**What to do**
Copy out, from the entries below, each line that holds the string "computer".

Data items
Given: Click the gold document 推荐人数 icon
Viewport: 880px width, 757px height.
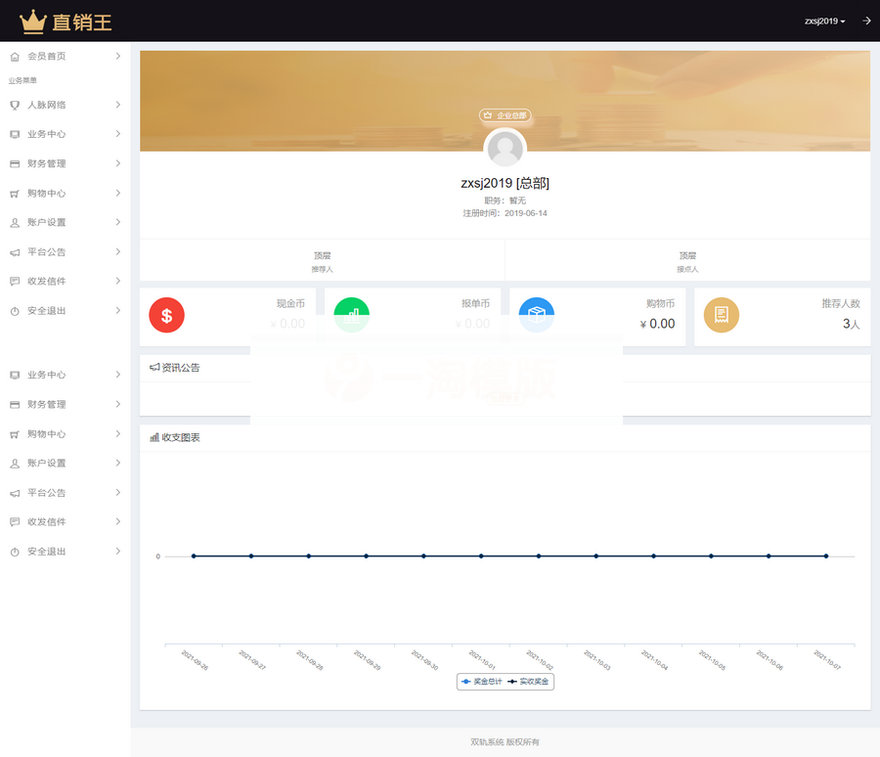Looking at the screenshot, I should click(x=722, y=315).
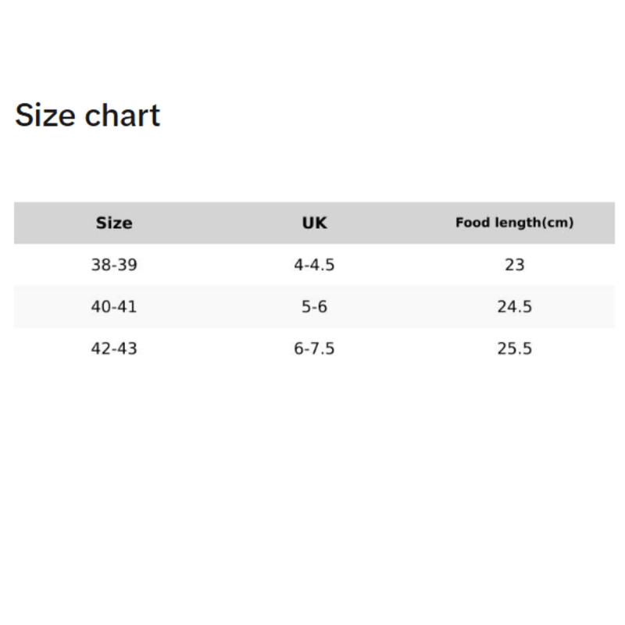
Task: Click the 40-41 size cell
Action: click(114, 306)
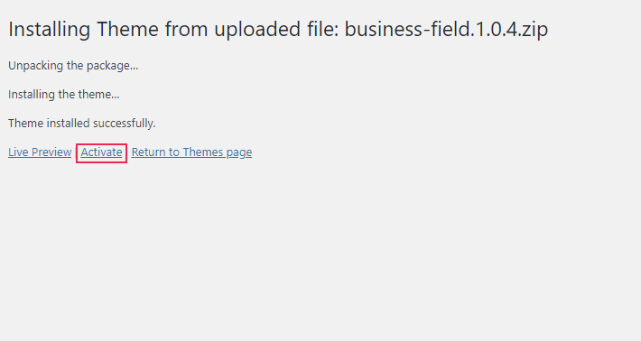Image resolution: width=641 pixels, height=341 pixels.
Task: Activate the newly installed theme
Action: coord(101,152)
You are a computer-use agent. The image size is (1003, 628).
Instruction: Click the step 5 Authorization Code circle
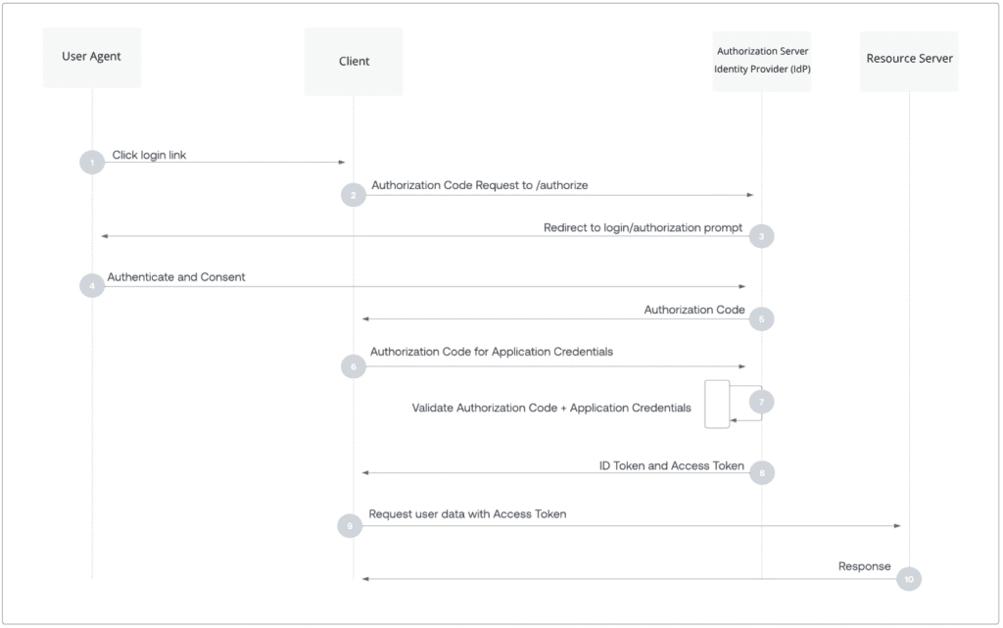(761, 319)
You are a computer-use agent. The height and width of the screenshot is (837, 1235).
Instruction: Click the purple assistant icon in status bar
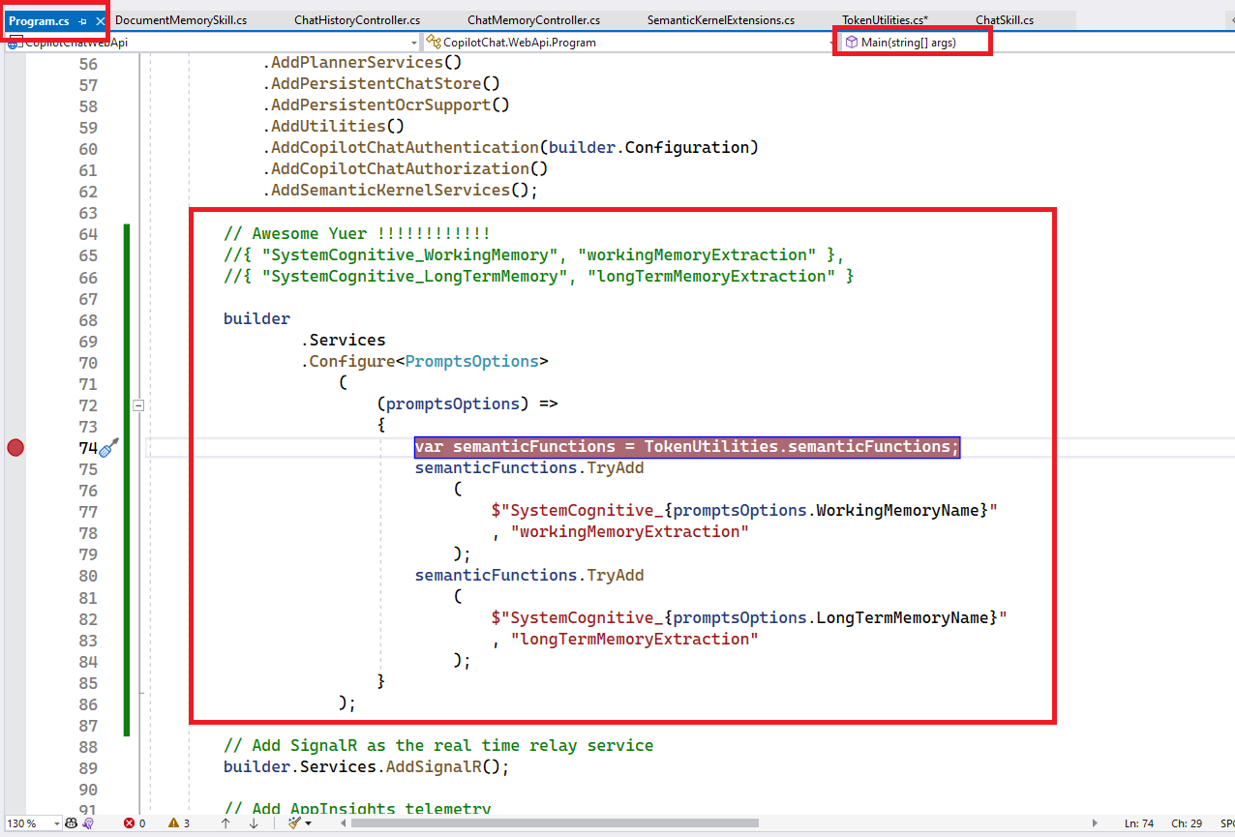(x=88, y=823)
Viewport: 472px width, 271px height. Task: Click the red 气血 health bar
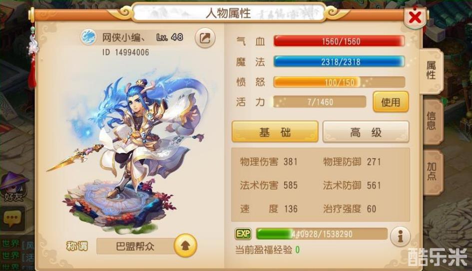[339, 41]

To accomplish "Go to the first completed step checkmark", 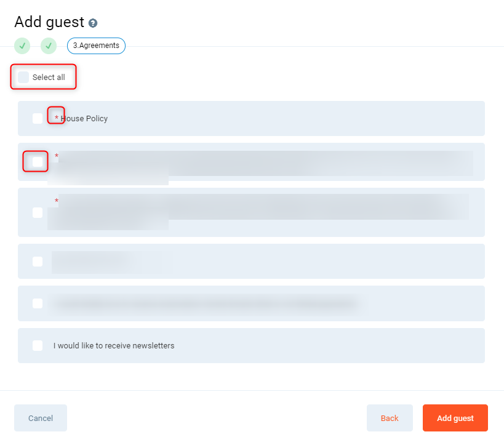I will 23,46.
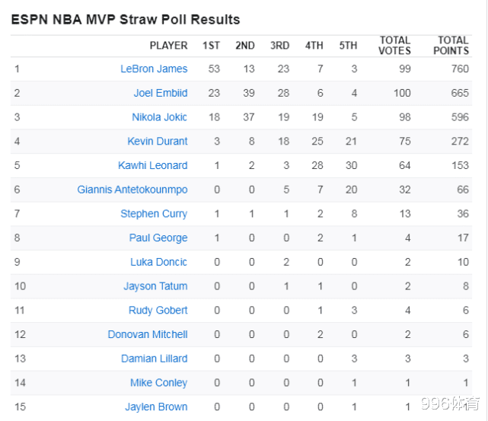The width and height of the screenshot is (488, 421).
Task: Click Jaylen Brown's name
Action: (x=156, y=407)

**Expected answer**
You are a computer-use agent. The image size is (1003, 628).
You are a computer-use agent. The height and width of the screenshot is (837, 1235).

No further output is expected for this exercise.